#### [Problem statement]
Exact copies of the lines from the one with "Viewport: 667px width, 437px height." through the last line of the entries, and no pictures, make up the answer.

#### [Stored items]

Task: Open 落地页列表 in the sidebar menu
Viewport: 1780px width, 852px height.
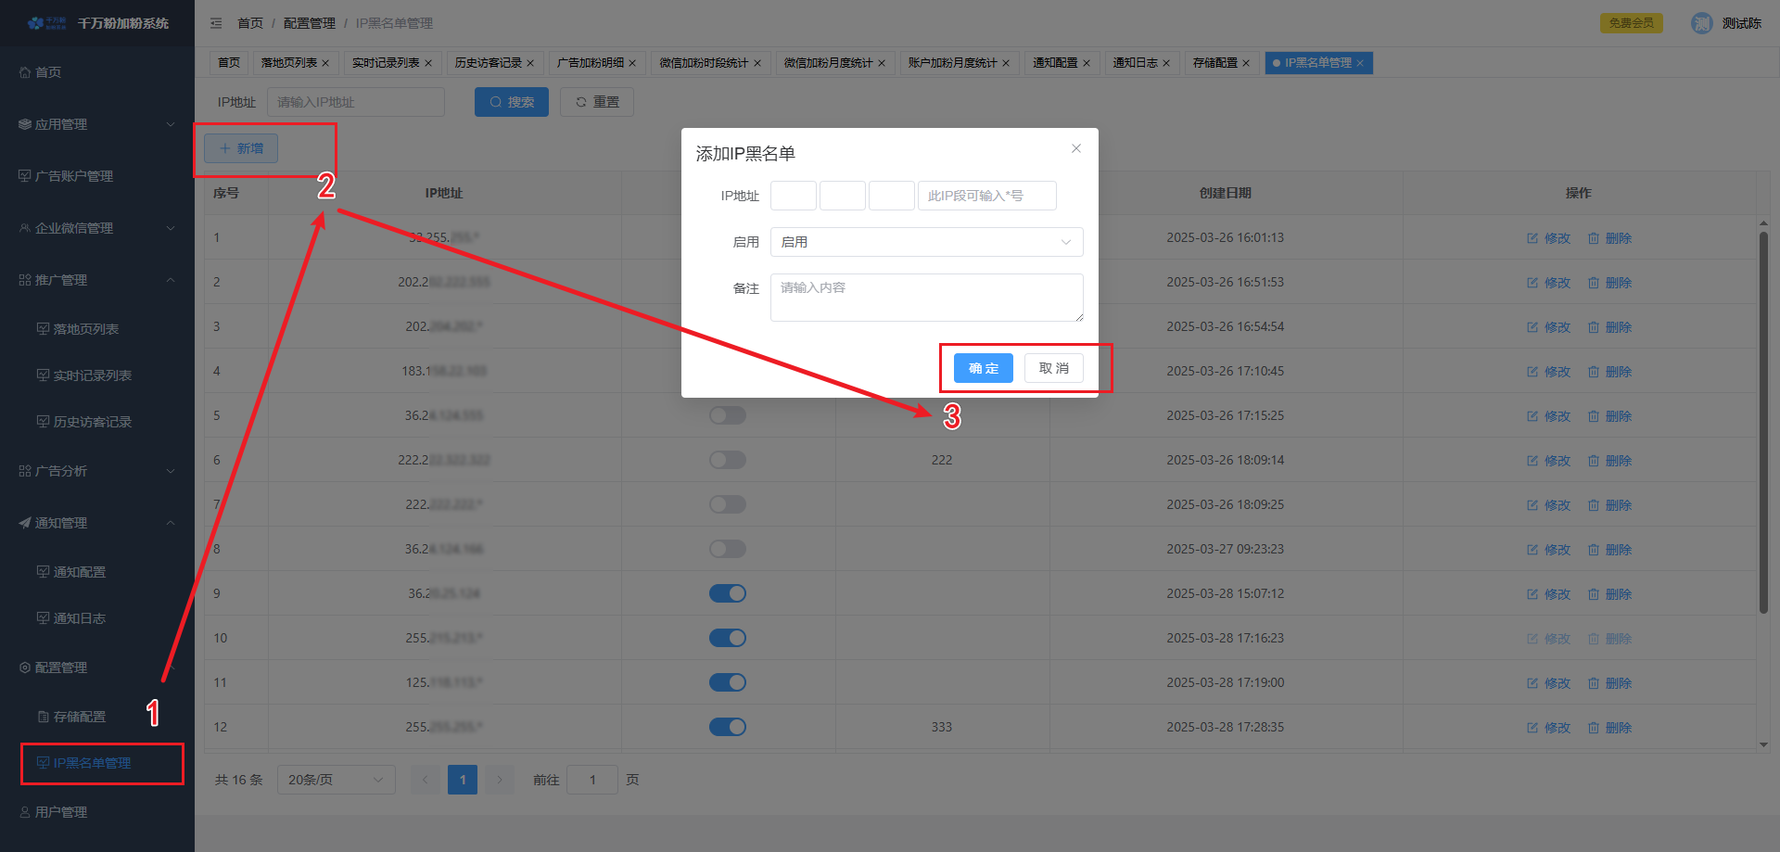Action: (x=85, y=329)
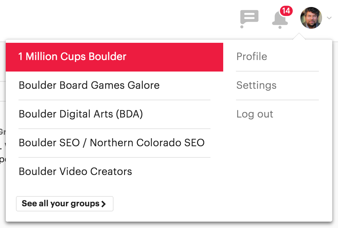Open Boulder Digital Arts (BDA) group

[81, 114]
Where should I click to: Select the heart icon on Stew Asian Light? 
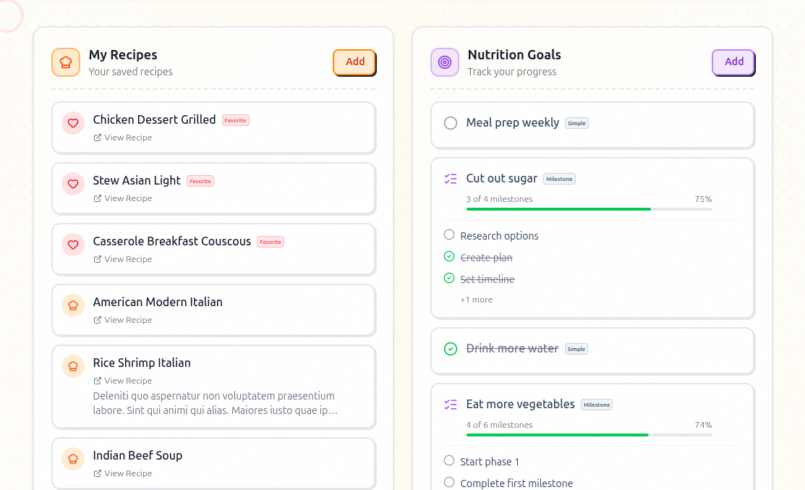click(x=73, y=184)
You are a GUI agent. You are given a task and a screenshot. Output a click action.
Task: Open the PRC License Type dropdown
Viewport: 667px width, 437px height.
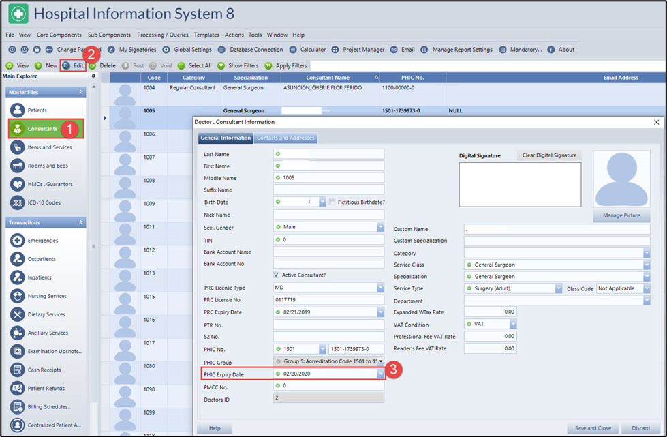[x=380, y=288]
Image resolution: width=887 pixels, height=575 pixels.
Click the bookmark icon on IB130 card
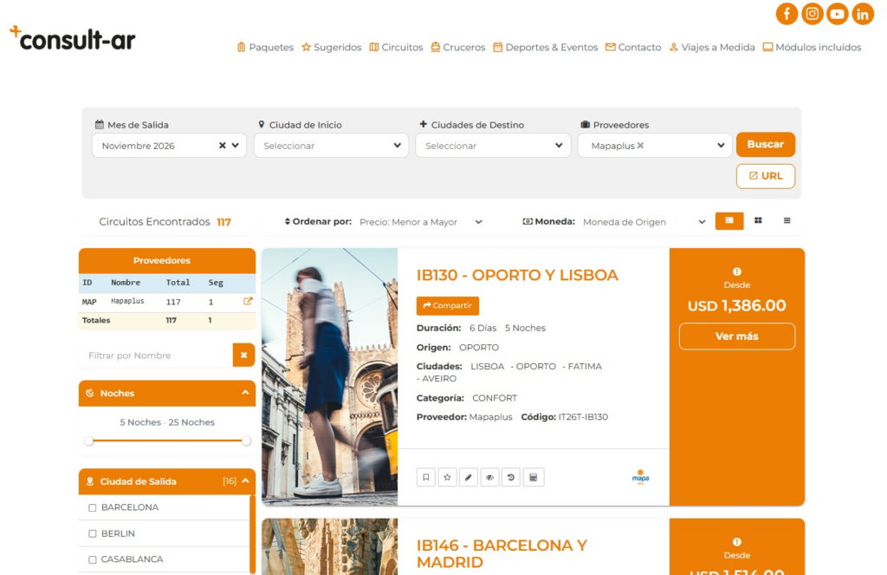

#### [Exercise output]
Viewport: 667px width, 437px height.
[x=380, y=288]
Image resolution: width=887 pixels, height=575 pixels.
Click the bookmark icon on IB130 card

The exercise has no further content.